Und er hat noch viel vor. Will dort eine gute Rolle spielen, aber natürlich auch versuchen, nach der Rückkehr mit Leipzig Druck zu machen und in der Bundesliga so gut wie möglich abzuschließen, Bayern im Pokal zu ärgern.
Diomande, der im Sommer aus Spanien nach Leipzig wechselte, ist ein Tempodribbler auf dem Flügel, der viel Zug zum Tor mitbringt. Deswegen ist er auch für einige Klubs interessant und die ersten großen Namen beobachten ihn schon regelmäßig.
Diomande schon jetzt heiß begehrt
Klar ist, dass der Spieler heiß begehrt ist und dass die Topklubs, die ihn beobachten, schon schauen, inwieweit man ihn vielleicht in Zukunft integrieren kann. Laut Sky Sports aus England ist Manchester United das Team aus der Premier League, das sich intensiv mit ihm befasst. Auch Paris Saint-Germain und der FC Bayern München haben ihn schon gescoutet.

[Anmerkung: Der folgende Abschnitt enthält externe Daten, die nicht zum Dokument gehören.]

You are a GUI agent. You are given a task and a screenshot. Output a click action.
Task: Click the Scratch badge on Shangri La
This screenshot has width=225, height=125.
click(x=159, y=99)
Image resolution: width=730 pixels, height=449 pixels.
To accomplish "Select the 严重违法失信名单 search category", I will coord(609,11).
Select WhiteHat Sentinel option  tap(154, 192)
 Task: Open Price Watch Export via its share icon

Konkret ist bisher noch nichts, kein Klub steht unmittelbar davor, den Spieler zu verpflichten, zumal er in Leipzig auch einen langfristigen Vertrag besitzt. Es ist auch so, dass es noch gar kein Anzeichen für einen Abgang gibt. Die Leipziger wollen das auch verhindern, rufen gleich einmal bis zu 100 Millionen Euro auf und wollen auch versuchen, den Spieler zu binden, indem man ihm vielleicht einen neuen Vertrag inklusive einer Gehaltserhöhung anbietet. Doch das ist noch Zukunftsmusik, erstmal spielt Diomande beim Afrika-Cup weiter eine gute Rolle und hat es mit der Elfenbeinküste im nächsten Spiel mit Burkina Faso zu tun.